TD: We’ve talked about No. 10 and we’ve talked about the chief whip, but what about the leader of the House of Commons? How does the Whips’ Office work with the leader to ensure things are done?
AM: We used to have weekly meetings; as deputy chief whip I used to have weekly meetings. Again, it depends a little bit on the personality of the leader of the House, but they could be useful allies actually. If you think you’re going to have problems, they could be another route into No. 10. It should work very well.
All those relationships are really important because what you’re after, in my view, was the smooth running of government. If necessary that meant that government had to back down a bit, but you want it to run smoothly. Similarly, the other relationship that’s equally important is the Lords, of course. We’ve seen in recent years, I think, the Lords flexing their muscles a lot more. So making sure that ministers had conversations with the Lords, briefed Lords early on about the legislation they were putting through. Those are all critical relationships.

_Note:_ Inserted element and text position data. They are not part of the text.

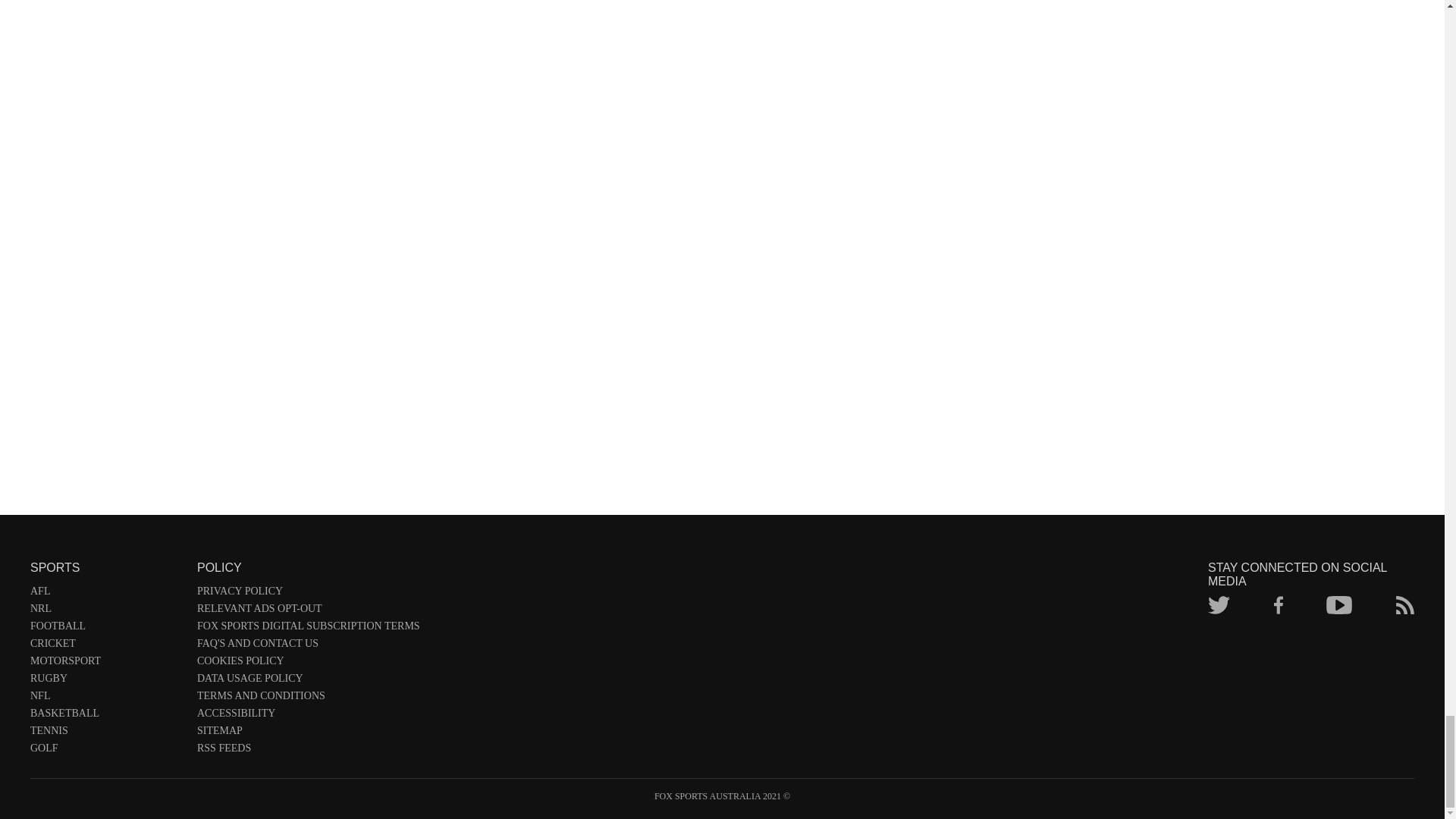
COOKIES POLICY (308, 663)
AFL (106, 593)
BASKETBALL (106, 715)
RELEVANT ADS OPT-OUT (308, 610)
DATA USAGE POLICY (308, 681)
CRICKET (106, 646)
TERMS AND CONDITIONS (308, 698)
MOTORSPORT (106, 663)
FOOTBALL (106, 628)
FAQ'S AND CONTACT US (308, 646)
FOX SPORTS DIGITAL SUBSCRIPTION TERMS (308, 628)
SITEMAP (308, 733)
RUGBY (106, 681)
RSS FEEDS (308, 751)
GOLF (106, 751)
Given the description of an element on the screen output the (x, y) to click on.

"... what you’re after, in my view, was the smooth running of government. If necessary that meant that government had to back down a bit, but you want it to run smoothly."
TD: What about the opposition whips? How did that relationship, also called the “usual channels,” work while you were in the Whips’ Office?

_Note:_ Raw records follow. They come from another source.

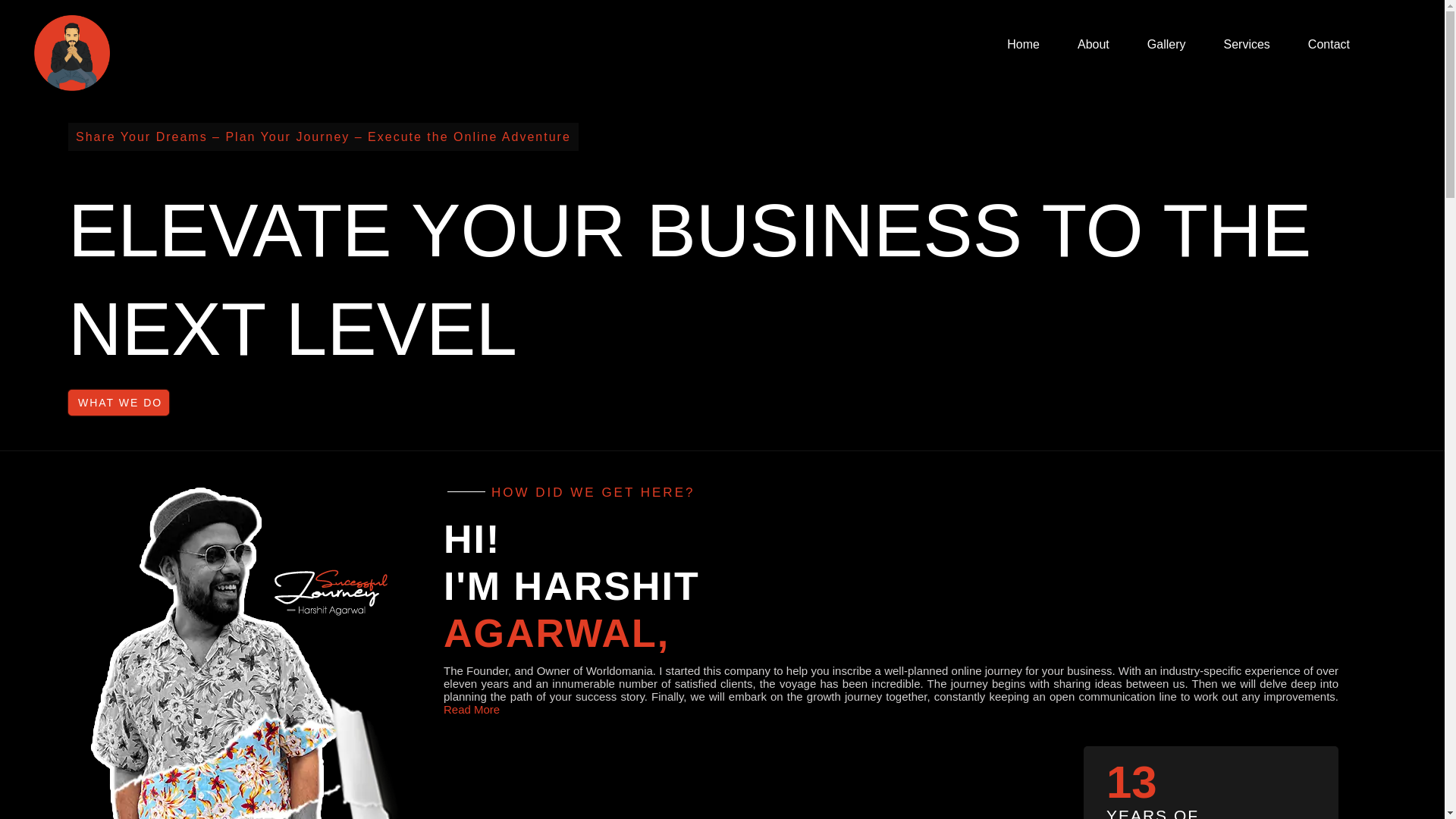
WHAT WE DO (118, 402)
Services (1246, 44)
Home (1023, 44)
Read More (471, 708)
Contact (1328, 44)
Gallery (1166, 44)
About (1093, 44)
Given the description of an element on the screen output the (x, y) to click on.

AM: Very well. Again, actually, government and opposition Whips’ Offices work very closely together, not least to make sure that you get cooperation when people are unwell and can’t vote. One of the difficult issues that I encountered as deputy chief whip was about how staff report abuse, be it sexual or bullying. I worked quite closely with the opposition whips to try and get something done about that. So, some external support for parliament, because it was doing parliament no good to have these stories coming out like this, it was not serving the victims or the alleged perpetrators well. That worked very well, and those relationships do work very well.
BB: What was that transition like coming from another ministerial job and then later leaving for another ministerial job where the opposition are much more “the enemy,” to then come into a role where you were working really closely, really frequently, with the opposition Whips’ Office?
AM: Well, it depends if you see them as the enemy. That is not the word that I would use. I think all the relationships, with the leader’s office, with No. 10, with the opposition Whips’ Office, with the Lords, it’s about the respect you have for their individual roles. So the opposition, they are His Majesty’s Opposition. They have a role that they have to perform, and you would be foolish not to respect that role. So knowing that they had to oppose, it was their job, really, to oppose. It goes against what the public would love, because the number of times you hear people say, “what we need is cross-party consensus.” Well, parliament is not set up for that. But you have to respect their roles and if you respect the roles of everybody involved, backbench MPs included, then you will make some progress.
TD: What would your advice be to someone entering the Whips’ Office for the first time? How do you be a good whip?
AM: Have a great deal of respect for backbenchers; actually, for everybody involved. Get to know the backbenchers you work with. Maintain their trust at all times. Be readily available for them and understand that you will not get their cooperation unless you cooperate with them.